Wednesday, 15 August 2012

Today's pop music really does all sound the same — and science can prove it [Musicology]

Today's pop music really does all sound the same — and science can prove it [Musicology]:
Today's pop music really does all sound the same — and science can prove itMusic snobs, take heed. Detailed analysis of songs produced between 1955 and 2010 confirms what you've always known in your heart to be true: modern pop music really has gotten louder, and it all sounds exactly the same. All aboard the train to smug-town!
Your vindication comes in the form of a peer-reviewed study, published in the latest issue of Scientific Reports, that finds pop songs have become "intrinsically louder" and have come to rely more on more on the same chords, melodies, and sound palettes.
"We found evidence of a progressive homogenization of the musical discourse," said artificial intelligence expert and musicologist Joan Serrà, who led the study, in an interview with Reuters. "In particular, we obtained numerical indicators that the diversity of transitions between note combinations — roughly speaking, chords plus melodies — has consistently diminished in the last 50 years."
So there you have it. Pop music really does all sound the same — except now you've got the cold, hard data to back it up.

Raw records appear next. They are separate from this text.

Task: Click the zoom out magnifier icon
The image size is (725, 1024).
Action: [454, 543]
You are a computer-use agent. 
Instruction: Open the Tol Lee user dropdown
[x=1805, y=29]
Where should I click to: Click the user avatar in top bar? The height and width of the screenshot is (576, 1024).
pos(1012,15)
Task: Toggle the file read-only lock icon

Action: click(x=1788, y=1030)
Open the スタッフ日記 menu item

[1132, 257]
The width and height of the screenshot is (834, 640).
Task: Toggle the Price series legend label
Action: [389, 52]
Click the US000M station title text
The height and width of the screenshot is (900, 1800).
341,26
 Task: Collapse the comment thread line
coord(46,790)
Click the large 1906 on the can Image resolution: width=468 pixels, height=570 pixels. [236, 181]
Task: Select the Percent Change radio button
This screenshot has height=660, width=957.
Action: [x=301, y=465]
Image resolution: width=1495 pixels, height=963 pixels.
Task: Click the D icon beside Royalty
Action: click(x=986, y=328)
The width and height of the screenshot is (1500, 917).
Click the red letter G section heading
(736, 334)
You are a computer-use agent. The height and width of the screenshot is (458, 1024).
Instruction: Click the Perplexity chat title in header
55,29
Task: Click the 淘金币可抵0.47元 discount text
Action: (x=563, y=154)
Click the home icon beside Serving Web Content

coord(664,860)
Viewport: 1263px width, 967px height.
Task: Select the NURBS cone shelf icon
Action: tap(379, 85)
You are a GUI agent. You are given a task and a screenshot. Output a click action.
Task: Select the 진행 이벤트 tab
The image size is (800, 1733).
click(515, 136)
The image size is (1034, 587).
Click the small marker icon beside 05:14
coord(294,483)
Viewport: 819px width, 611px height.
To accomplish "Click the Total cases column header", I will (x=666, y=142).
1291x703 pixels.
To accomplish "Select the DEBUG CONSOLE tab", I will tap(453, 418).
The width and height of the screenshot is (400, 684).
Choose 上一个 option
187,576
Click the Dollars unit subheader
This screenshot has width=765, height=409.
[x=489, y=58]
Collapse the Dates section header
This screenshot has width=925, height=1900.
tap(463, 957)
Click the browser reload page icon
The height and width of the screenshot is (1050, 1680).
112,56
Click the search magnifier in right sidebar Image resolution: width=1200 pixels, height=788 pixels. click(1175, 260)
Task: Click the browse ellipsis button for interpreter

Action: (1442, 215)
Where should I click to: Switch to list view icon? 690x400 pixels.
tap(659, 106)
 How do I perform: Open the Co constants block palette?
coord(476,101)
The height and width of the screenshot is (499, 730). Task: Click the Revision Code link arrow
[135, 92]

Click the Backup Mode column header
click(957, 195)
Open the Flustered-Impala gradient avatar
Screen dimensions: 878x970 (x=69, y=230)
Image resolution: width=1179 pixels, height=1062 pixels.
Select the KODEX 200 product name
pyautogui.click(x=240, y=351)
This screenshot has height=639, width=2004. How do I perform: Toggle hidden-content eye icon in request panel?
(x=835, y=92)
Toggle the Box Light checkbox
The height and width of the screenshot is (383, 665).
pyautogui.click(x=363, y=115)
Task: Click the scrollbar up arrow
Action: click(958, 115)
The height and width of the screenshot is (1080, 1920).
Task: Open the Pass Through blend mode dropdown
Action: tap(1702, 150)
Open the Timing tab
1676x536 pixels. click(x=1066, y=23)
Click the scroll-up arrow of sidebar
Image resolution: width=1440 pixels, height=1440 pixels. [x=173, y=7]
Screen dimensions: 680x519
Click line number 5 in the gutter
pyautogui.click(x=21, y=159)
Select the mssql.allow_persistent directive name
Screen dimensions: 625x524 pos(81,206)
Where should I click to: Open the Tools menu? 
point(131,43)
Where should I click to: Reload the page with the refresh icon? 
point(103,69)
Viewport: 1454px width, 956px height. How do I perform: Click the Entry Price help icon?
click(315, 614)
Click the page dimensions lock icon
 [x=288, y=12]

As the researchers point out in their study:
Some of the conclusions reported here have historically remained as conjectures, based on restricted resources, or rather framed under subjective, qualitative, and non-systematic premises. With the present work, we gain empirical evidence through a formal, quantitative, and systematic analysis of a large-scale music collection.
To be fair, Serrà and his colleagues discovered these patterns in contemporary Western popular music; the researchers were relying on samples collected from the Million Song Dataset, which, while certainly impressive, is a bit limited in global/cultural scope; but at least the researchers recognize this:
We encourage the development of further historical databases to be able to quantify the major transitions in the history of music, and to start looking at more subtle evolving characteristics of particular genres or artists, without forgetting the whole wealth of cultures and music styles present in the world.
The researchers' findings are published in the latest issue of Scientific Reports (no subscription required).